▸ Collected data entries
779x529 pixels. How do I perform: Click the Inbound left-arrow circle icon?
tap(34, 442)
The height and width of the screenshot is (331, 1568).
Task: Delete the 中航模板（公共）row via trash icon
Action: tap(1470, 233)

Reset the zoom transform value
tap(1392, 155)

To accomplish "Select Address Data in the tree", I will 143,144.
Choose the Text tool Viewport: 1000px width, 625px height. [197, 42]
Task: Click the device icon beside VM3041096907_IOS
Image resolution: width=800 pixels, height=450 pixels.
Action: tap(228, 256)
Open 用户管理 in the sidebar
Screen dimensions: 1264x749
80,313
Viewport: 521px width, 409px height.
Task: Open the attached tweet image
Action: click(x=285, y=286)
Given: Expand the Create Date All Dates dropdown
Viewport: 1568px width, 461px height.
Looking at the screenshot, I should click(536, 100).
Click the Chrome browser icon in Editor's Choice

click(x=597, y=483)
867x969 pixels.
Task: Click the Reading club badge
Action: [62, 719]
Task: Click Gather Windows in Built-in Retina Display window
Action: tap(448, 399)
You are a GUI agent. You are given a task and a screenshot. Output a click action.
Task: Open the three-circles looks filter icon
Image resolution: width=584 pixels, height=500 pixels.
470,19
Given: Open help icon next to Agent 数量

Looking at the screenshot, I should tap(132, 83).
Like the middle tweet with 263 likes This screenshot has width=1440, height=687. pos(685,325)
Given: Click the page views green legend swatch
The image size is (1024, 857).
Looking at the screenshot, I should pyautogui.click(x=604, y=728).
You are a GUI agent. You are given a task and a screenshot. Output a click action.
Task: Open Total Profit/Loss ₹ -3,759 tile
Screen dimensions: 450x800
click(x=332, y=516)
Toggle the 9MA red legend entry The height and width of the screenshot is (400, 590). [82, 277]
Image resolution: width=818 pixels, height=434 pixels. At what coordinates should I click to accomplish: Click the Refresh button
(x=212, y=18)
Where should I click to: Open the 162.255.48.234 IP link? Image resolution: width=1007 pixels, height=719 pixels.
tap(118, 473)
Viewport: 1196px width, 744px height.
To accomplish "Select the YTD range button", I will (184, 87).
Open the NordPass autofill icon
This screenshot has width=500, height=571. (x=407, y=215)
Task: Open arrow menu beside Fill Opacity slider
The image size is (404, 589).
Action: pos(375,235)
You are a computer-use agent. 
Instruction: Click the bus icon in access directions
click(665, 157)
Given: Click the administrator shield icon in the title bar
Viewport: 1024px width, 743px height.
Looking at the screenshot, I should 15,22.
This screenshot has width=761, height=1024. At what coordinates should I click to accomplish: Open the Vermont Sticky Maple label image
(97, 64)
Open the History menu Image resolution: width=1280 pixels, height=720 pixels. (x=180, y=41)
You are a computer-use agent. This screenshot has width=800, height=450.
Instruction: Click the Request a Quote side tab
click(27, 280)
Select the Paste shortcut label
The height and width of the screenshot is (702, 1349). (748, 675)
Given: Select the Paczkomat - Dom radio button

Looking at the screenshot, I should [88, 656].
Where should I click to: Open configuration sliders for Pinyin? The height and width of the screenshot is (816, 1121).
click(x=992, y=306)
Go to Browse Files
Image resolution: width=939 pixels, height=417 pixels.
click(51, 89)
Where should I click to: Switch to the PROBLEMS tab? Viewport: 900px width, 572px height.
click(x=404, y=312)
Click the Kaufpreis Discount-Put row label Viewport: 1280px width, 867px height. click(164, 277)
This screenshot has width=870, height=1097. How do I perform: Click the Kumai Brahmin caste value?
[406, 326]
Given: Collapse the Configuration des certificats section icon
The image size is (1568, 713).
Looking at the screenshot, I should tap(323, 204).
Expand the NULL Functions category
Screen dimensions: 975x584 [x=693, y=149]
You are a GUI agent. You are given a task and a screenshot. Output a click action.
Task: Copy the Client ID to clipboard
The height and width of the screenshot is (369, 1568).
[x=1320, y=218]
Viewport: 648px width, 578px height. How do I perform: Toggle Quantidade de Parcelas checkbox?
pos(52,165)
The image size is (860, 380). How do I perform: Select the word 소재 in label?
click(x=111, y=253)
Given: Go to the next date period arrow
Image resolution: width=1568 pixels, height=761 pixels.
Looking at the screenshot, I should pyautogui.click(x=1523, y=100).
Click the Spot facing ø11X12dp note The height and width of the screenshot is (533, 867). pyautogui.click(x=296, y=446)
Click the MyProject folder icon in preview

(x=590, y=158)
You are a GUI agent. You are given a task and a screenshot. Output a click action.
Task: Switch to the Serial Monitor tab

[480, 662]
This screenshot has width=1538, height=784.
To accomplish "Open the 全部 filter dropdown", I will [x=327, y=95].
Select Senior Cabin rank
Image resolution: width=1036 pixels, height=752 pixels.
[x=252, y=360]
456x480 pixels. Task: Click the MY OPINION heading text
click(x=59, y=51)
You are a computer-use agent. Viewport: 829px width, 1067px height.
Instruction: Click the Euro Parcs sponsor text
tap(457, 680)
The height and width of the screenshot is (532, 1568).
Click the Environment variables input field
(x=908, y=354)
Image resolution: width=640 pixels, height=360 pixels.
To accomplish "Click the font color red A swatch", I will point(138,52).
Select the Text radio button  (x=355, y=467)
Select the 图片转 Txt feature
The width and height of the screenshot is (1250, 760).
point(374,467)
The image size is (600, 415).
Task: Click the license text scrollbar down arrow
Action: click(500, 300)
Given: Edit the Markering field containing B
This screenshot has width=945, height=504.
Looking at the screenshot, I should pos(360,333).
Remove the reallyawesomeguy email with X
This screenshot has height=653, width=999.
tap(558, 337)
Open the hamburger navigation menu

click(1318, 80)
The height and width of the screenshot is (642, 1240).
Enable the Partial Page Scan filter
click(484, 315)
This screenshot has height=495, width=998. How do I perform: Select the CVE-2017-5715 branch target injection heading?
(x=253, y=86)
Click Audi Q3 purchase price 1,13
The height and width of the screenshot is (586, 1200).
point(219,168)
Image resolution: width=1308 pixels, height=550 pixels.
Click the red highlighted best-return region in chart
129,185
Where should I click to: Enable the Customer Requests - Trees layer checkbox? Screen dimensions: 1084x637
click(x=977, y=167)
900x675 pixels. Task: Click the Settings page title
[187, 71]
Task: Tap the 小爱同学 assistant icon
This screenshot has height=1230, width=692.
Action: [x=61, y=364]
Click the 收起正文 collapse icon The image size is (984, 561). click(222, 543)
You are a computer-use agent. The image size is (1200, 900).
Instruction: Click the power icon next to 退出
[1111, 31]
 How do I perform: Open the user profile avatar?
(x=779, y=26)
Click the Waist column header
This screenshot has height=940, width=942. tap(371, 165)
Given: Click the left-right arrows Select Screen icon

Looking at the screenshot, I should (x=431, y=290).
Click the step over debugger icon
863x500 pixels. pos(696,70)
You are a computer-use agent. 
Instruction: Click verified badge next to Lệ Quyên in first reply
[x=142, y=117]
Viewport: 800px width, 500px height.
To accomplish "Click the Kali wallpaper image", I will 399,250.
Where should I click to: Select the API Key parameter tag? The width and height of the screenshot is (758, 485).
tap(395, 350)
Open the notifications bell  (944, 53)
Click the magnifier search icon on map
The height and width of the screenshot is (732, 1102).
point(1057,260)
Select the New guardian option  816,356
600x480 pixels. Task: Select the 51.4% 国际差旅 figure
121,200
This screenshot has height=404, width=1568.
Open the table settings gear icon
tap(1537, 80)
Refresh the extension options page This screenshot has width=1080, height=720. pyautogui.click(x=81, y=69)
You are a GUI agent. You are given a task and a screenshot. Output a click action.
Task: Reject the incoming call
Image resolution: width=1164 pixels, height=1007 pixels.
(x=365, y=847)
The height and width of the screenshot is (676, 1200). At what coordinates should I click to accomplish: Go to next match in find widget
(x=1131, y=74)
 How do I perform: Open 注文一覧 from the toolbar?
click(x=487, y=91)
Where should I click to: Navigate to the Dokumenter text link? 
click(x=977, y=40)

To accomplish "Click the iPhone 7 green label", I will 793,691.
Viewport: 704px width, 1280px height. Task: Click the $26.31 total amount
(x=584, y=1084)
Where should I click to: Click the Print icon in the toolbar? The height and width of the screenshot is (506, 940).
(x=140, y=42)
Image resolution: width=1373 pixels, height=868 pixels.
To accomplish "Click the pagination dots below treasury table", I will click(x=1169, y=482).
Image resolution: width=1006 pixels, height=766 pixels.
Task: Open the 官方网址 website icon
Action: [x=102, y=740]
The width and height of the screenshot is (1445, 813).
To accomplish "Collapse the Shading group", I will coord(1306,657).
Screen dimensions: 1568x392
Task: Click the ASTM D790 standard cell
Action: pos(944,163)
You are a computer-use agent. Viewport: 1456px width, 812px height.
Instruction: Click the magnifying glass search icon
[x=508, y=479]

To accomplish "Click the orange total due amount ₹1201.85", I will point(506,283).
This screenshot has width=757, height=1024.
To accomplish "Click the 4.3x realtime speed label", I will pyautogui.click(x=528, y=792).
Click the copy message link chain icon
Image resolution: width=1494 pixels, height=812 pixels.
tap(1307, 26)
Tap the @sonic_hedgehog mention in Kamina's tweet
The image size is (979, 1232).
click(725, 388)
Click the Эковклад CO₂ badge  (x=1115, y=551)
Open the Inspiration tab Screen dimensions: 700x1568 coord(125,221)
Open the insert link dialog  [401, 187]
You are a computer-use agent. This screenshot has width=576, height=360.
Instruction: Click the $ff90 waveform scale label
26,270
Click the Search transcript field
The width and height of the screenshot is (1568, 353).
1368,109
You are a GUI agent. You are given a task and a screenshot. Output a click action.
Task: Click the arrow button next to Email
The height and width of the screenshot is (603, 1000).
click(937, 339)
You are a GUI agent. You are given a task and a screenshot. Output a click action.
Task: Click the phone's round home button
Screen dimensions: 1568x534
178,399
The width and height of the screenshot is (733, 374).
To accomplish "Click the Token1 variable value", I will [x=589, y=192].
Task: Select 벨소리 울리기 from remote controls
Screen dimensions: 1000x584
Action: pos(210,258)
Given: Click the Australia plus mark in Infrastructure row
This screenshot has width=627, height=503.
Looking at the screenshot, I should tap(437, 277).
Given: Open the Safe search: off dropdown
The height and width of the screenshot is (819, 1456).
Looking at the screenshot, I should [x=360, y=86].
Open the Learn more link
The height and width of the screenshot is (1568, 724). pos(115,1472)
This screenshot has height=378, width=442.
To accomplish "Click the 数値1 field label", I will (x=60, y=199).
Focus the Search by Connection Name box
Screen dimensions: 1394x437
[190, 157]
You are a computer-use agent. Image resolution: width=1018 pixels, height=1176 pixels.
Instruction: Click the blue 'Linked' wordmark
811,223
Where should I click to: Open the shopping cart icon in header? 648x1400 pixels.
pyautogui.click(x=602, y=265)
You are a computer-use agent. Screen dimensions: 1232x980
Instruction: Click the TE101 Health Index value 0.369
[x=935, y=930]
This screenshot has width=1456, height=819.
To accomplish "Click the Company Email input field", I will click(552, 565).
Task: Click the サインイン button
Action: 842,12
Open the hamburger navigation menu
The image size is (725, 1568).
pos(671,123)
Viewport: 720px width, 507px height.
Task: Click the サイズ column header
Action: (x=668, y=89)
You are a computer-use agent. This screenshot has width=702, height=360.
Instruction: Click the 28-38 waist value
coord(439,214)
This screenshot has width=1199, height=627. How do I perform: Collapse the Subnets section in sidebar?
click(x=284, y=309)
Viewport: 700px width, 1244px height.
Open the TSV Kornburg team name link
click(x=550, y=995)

▸ Task to complete
Each line of the records that holds the word "with" should be copied out.

▸ Answer to this problem
Like the middle tweet with 263 likes This screenshot has width=1440, height=687. pos(685,325)
Remove the reallyawesomeguy email with X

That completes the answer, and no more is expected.